DESCRIPTION OF THE TASK – Please copy the lines below exactly, from the first one through the line showing "Fort Collins, CO (75, 2363)".

Extracted records:

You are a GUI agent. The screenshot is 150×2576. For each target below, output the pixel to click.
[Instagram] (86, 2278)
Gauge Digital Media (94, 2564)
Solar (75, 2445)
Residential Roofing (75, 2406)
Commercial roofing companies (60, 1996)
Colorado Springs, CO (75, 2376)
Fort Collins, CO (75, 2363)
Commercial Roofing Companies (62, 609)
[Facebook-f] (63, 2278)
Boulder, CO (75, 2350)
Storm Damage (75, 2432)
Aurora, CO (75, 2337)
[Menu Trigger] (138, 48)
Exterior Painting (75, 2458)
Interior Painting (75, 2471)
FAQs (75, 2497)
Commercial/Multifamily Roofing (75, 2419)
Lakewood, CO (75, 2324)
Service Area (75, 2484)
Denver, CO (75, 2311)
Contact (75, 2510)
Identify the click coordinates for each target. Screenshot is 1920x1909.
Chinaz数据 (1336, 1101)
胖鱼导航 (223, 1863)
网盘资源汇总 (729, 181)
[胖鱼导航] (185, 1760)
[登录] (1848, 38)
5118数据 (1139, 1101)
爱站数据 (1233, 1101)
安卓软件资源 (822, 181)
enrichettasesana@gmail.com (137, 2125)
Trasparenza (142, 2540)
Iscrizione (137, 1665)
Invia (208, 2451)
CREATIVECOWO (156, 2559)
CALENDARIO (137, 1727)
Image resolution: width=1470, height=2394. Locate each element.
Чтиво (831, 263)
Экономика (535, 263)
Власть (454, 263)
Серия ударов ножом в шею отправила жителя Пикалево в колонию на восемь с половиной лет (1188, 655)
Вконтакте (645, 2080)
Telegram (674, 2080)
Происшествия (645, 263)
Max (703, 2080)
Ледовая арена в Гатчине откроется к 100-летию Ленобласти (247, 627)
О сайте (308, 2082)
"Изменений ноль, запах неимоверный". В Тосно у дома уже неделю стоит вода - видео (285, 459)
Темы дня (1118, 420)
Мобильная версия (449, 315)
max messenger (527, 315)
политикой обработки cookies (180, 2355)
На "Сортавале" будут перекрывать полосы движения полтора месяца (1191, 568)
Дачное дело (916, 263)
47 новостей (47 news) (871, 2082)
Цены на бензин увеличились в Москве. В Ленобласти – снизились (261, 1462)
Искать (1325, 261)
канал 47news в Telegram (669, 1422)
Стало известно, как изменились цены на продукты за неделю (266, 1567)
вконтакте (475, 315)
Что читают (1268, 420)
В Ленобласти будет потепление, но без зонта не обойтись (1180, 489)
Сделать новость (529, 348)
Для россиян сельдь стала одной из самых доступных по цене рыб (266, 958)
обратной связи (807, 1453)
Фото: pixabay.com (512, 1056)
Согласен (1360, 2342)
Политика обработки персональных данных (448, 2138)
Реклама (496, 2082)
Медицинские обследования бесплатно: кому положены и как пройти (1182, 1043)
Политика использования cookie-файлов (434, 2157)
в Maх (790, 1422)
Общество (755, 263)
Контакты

EXERCISE RESPONSE –
You are a GUI agent. The screenshot is 150×2576. For each target below, output the pixel to click.
[Instagram] (86, 2278)
Gauge Digital Media (94, 2564)
Solar (75, 2445)
Residential Roofing (75, 2406)
Commercial roofing companies (60, 1996)
Colorado Springs, CO (75, 2376)
Fort Collins, CO (75, 2363)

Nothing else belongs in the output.